A channel selector is used to select a channel if one source maps to multiple channels. The following figure shows the position of a channel selector in the network.

Flume has a built-in replicating selector and a built-in multiplexing selector. By default, a replicating selector is used. A replicating selector sends all events to each channel. A multiplexing selector sends events based on specific rules. Example:

a1.sources = r1
a1.channels = c1 c2 c3 c4
a1.sources.r1.selector.type = multiplexing
a1.sources.r1.selector.header = state
a1.sources.r1.selector.mapping.CZ = c1
a1.sources.r1.selector.mapping.US = c2 c3
a1.sources.r1.selector.default = c4

In this example, r1 selectively sends events to the channels c1, c2, c3, and c4. If the value of the state property of a header is CZ, r1 sends events to c1. If the value of the state property of a header is US, r1 sends events to c2 and c3. In other scenarios, r1 sends events to c4.

Sink processor

You can view the position of a sink processor in Flume in Channel selector.

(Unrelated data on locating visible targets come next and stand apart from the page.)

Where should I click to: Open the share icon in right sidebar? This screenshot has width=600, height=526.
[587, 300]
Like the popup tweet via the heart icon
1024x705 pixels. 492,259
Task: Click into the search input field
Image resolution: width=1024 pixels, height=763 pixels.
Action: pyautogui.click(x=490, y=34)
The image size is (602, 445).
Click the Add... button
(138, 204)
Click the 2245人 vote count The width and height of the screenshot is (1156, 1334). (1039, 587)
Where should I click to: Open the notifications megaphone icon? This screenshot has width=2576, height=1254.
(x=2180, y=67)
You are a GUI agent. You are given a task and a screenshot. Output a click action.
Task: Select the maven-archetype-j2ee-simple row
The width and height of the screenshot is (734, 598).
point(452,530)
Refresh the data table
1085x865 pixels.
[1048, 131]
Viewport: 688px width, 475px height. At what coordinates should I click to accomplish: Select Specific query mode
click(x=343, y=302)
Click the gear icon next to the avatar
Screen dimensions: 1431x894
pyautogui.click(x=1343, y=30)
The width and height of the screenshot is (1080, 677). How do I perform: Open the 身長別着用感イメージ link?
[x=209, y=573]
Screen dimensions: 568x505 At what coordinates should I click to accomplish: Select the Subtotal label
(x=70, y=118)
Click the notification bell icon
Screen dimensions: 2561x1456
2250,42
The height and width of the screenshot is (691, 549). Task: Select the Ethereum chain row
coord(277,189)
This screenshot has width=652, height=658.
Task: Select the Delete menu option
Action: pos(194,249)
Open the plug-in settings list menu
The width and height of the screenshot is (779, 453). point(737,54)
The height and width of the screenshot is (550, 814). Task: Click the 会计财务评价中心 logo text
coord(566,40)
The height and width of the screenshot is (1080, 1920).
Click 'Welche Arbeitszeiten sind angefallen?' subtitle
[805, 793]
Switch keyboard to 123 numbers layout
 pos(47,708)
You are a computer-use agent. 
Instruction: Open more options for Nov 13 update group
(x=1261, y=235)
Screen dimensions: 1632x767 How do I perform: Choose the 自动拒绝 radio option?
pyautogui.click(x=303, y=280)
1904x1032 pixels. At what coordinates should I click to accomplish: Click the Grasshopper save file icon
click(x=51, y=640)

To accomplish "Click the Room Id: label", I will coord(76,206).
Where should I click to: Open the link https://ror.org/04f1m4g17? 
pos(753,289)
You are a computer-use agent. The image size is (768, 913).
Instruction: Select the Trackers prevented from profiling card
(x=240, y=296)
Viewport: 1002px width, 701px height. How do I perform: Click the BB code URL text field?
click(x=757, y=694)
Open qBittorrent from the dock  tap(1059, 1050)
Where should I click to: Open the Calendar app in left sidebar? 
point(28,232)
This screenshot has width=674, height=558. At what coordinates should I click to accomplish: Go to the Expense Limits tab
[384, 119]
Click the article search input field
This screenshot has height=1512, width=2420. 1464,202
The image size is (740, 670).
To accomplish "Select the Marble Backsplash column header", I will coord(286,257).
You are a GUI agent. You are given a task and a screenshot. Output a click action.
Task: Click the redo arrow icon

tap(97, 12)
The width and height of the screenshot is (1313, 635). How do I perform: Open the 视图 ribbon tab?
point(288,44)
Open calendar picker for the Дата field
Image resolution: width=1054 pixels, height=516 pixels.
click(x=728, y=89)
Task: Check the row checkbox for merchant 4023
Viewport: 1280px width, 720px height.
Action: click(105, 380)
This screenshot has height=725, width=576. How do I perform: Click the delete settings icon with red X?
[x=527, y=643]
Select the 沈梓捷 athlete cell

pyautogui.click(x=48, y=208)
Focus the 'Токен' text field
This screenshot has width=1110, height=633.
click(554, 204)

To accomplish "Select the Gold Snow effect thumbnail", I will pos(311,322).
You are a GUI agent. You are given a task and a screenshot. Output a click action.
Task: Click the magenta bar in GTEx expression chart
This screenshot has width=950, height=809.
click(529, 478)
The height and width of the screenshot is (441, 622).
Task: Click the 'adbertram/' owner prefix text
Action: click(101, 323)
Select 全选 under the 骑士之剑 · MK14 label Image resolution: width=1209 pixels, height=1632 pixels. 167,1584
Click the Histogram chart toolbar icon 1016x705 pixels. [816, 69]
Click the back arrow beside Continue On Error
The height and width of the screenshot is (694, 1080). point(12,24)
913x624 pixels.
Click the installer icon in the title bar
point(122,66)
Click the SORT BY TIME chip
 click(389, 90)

A sink processor is used when multiple sinks consume data in one channel queue. The sink processor sets the work mode of the sinks to load balancing or failover. By default, sinks and channels have a one-to-one mapping relationship. If the work mode is load balancing, events are distributed to sinks based on the specified load balancing mechanism. If the work mode is failover, one of the sinks works as the primary sink and the other sinks work as the secondary sinks. If the primary sink does not run as expected, events are switched to a secondary sink without business interruption. Selector

Examples:

Example 1: The work mode is failover.

a1.sinkgroups = g1
a1.sinkgroups.g1.sinks = k1 k2
a1.sinkgroups.g1.processor.type = failover
a1.sinkgroups.g1.processor.priority.k1 = 5
a1.sinkgroups.g1.processor.priority.k2 = 10
a1.sinkgroups.g1.processor.maxpenalty = 10000

In this example, sinks k1 and k2 are used. The weight of k1 is 5 and the weight of k2 is 10. The maximum failover time is 10,000 milliseconds.

Example 2: The work mode is load balancing.
```
a1.sinkgroups = g1
a1.sinkgroups.g1.sinks = k1 k2
a1.sinkgroups.g1.processor.type = load_balance
a1.sinkgroups.g1.processor.backoff = true
a1.sinkgroups.g1.processor.selector = random
```
In this example, sinks k1 and k2 are used. You can randomly share loads between the sinks. You can also use the round_robin method to share loads between the sinks. In this example, the a1.sinkgroups.g1.processor.backoff parameter specifies whether to exponentially back off failed sinks. If this parameter is set to true, the sink processor masks the failed sinks.